Exercise data ::
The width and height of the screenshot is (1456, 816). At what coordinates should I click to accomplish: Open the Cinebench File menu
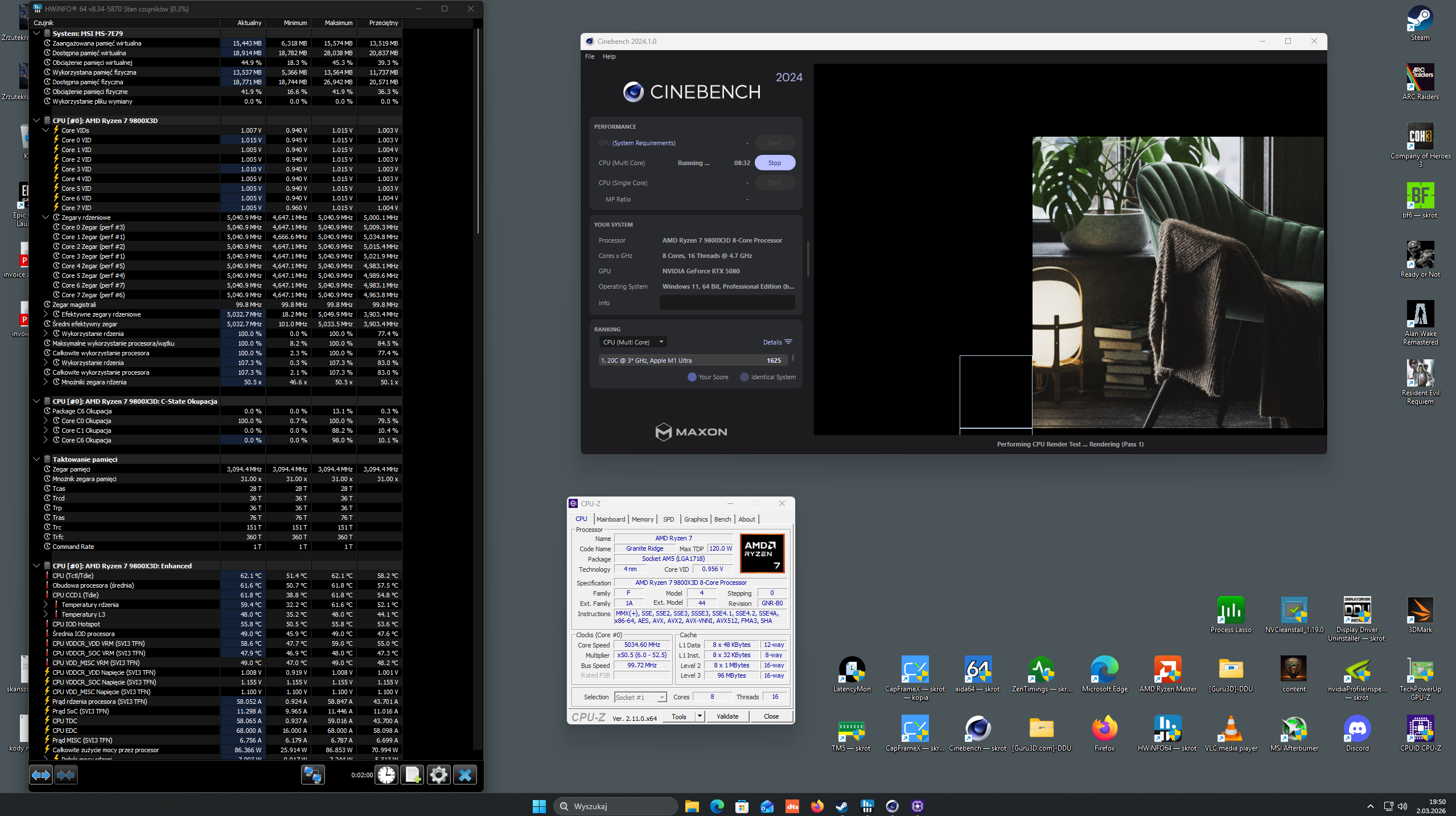[x=590, y=56]
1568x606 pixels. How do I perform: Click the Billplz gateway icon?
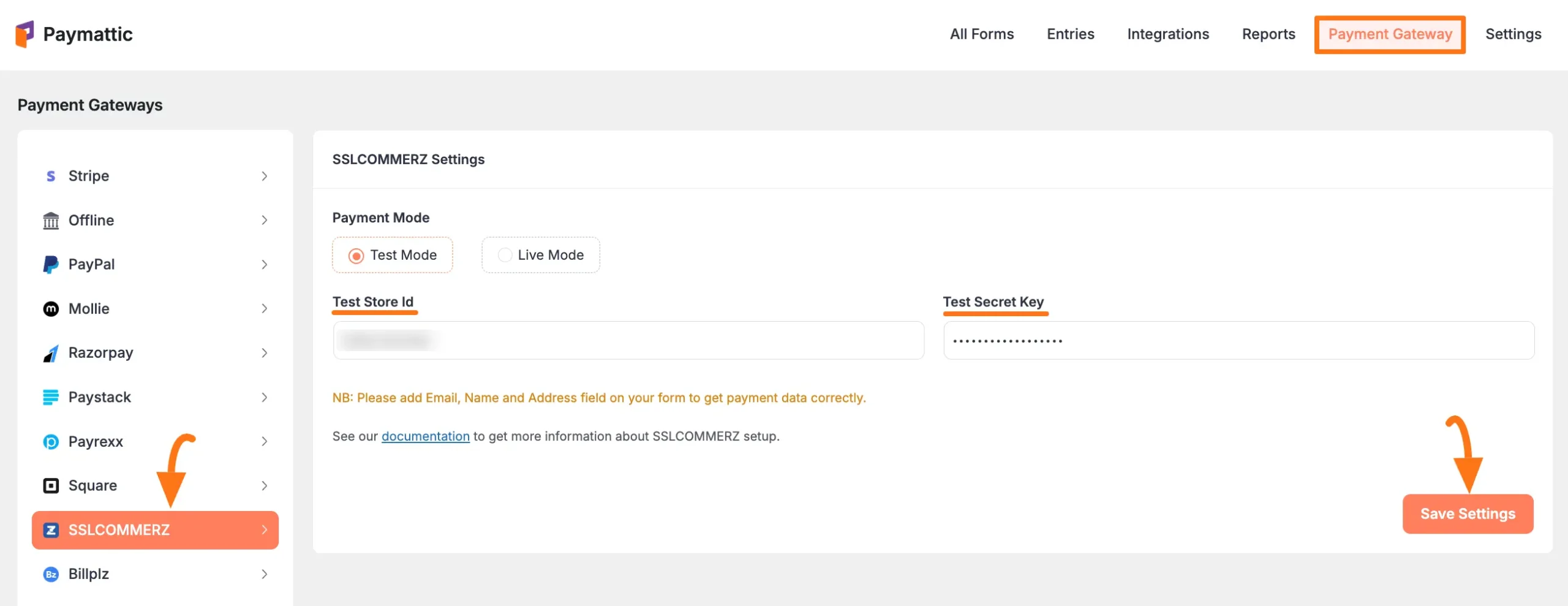[51, 574]
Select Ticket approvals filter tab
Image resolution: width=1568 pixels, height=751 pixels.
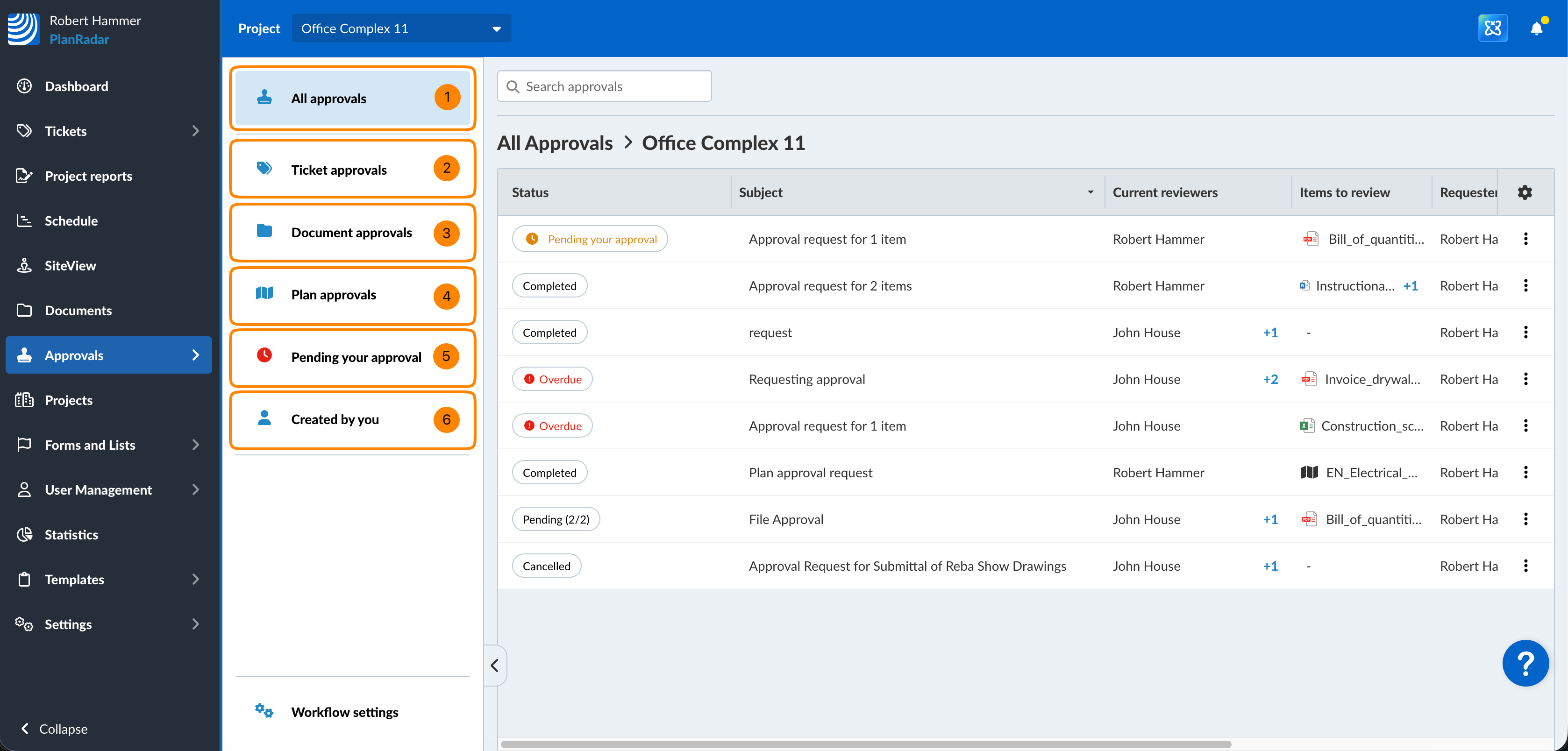(352, 170)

Assigned task :: Transcribe each entry exactly, pictures excluded.

Exercise response ::
The width and height of the screenshot is (1456, 816). At what coordinates should I click to accomplish: Open the Cinebench File menu
[x=590, y=56]
1568x606 pixels. How do I perform: Click the Billplz gateway icon?
[51, 574]
Select Ticket approvals filter tab
Image resolution: width=1568 pixels, height=751 pixels.
(352, 170)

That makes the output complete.